Much has been made of the music of the ’80s. And in many cases, much of that same music is now bigger than ever, with new generations gravitating towards the bands that epitomized the flash and bombast of the MTV generation. But what of the also-rans—the ones that never broke big, or were simply relegated to the fringes of rock ‘n’ roll purgatory? One such band that found itself stagnating somewhere down there was LA pop-metal combo King Kobra, and their story has turned out to be an interesting one.
The band was assembled in the mid ’80s around superstar drummer Carmine Appice. A former member of proto-metal thugs Cactus and Vanilla Fudge, and most recently Ozzy Osbourne’s band, this now third-generation rock ‘n’ roller was shopping demos throughout LA of a nameless project featuring the vocals of a young unknown named Mark Free. After scoring a deal, Appice and his team set about curating the perfect selection of players to fulfill his vision. As it was the early to mid ’80s, the glam-tinged scene of the earlier part of the decade was still in full swing, so Appice set his sights on a clutch of young guns that would fit the bill.
Being of stocky build with dark hair and complexion, Appice gathered Free and three other young bleach-blonde dudes (David Michael Phillips and Mick Sweda on guitars and Johnny Rod on bass) so that he would stand out, kind of like a Bizarro World version of Mötley Crüe, whose trademark consisted of one blonde among three raven-haired band mates. On paper, it seemed like a formula for success. But, there were some elements that didn’t quite gel.
While everyone was clad in cosmetics and tasseled spandex outfits, four out of the five players had an inherent machoness that was often at odds with the makeup and costumes. This wasn’t unique to King Kobra at all. Countless ’80s pop metal bands mixed makeup with macho posturing for an approach that had the opposite effect of original glam artists like David Bowie and Marc Bolan, who used their image to create an identifiable persona that was the manifestation of their art. Then there were true deviants like The New York Dolls and Iggy Pop, whose twisted looks, exemplified their true selves. King Kobra didn’t fall into either camp. But, what about the fifth member who lacked all that macho bravado? That was none other than singer Mark Free.

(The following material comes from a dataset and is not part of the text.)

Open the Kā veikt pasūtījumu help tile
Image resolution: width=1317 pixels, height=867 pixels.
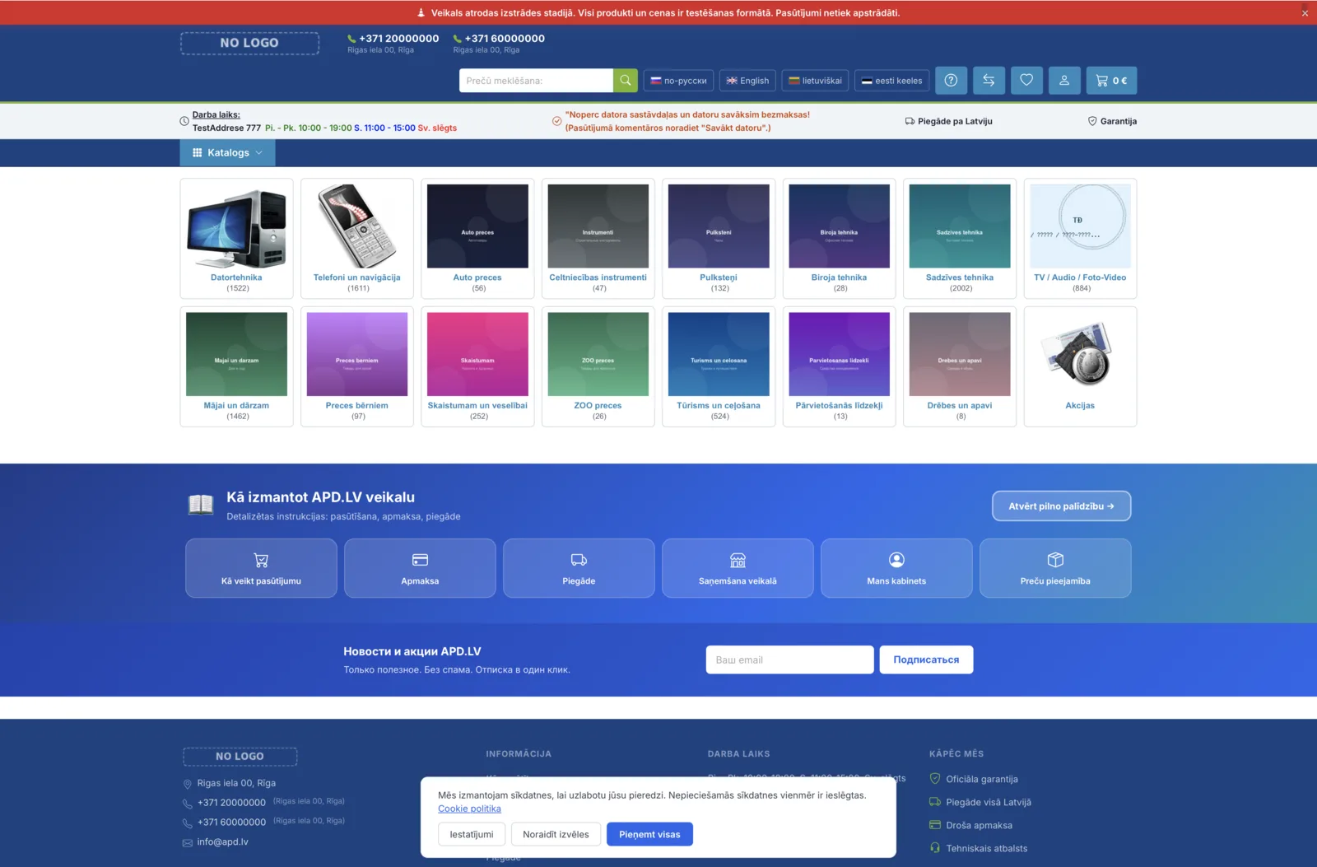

Free came across more like a show-tunes crooner than a bombastic metal star. His fey, somewhat awkward posturing set him apart from his colleagues, and whereas Freddie Mercury and Rob Halford totally owned their leather, studs and jumpsuits, Mark seemed a touch out of sorts in his.
But all of this would work to set the band apart, especially in the already crowded pop metal landscape. If King Kobra had procured a badass young screamer to front the band—as it did in later incarnations—this original lineup would’ve lacked the quirkiness and originality that helped distinguish it.
The band would get signed to Capitol Records and release two albums with the original lineup, both of which have just been meticulously reissued by stealth UK label Rock Candy Records. Image aside, the band’s debut Ready To Strike (1985) stands as a solid, pop-metal offering, and where’s surprisingly well some 30 years later. Well there are some corny moments, there are some decent songs that while indicative of the time, showcase the band’s personality, especially that of Free, whose vocals are a standout.
The two best tracks, the mid-tempo burner “Hunger” and the harmony-laden “Piece Of The Rock” were loaned to the band by Canadian pop-metalists Kick Axe, who also worked with King Kobra’s producer Spencer Proffer—a key architect of a few successful pop-metal records like Quiet Riot’s massive Metal Health. Other top tracks include “Shadow Rider,” the shuffling “Attention” and the driving title track. The solid musicianship, high-end vocals and dual-harmony guitars elevate this album above most of its competition at the time. In spite of its fancy packaging, King Kobra could deliver when it came to upbeat hard rock.
Next album Thrill Of A Lifetime was a completely watered-down, commercial affair, lacking any of the bluster of the first album. Its only stake in the pop-metal arena was the limp title song to the Top Gun rip-off Iron Eagle. Other than that, the band would splinter and quietly disappear off the radar. These two reissues come remastered with expanded packaging and liner notes.
Besides the hair scheme, the other thing the band is probably best known for is its singer’s future endeavors. After leaving the band in the mid ’80s, Free would front hard rock bands Signal and Unruly Child before finally following his true calling and becoming “Marcie Free.” In 1993, Free would finally take the plunge and undergo extensive gender-transformation surgery and go on to live her life as a woman.
Staying out of the spotlight for several years, Marcie Free has resurfaced here and there, releasing music under her modified moniker, including a new Unruly Child album. Appice has gone on to release several albums as King Kobra with a revolving lineup, finally resurrecting the original lineup a few years back sans Free, which is a shame. Hopefully, the parties can pull it together at some point and create a new chapter in the KK legacy, which would definitely be unique. But for now, we have these reissues.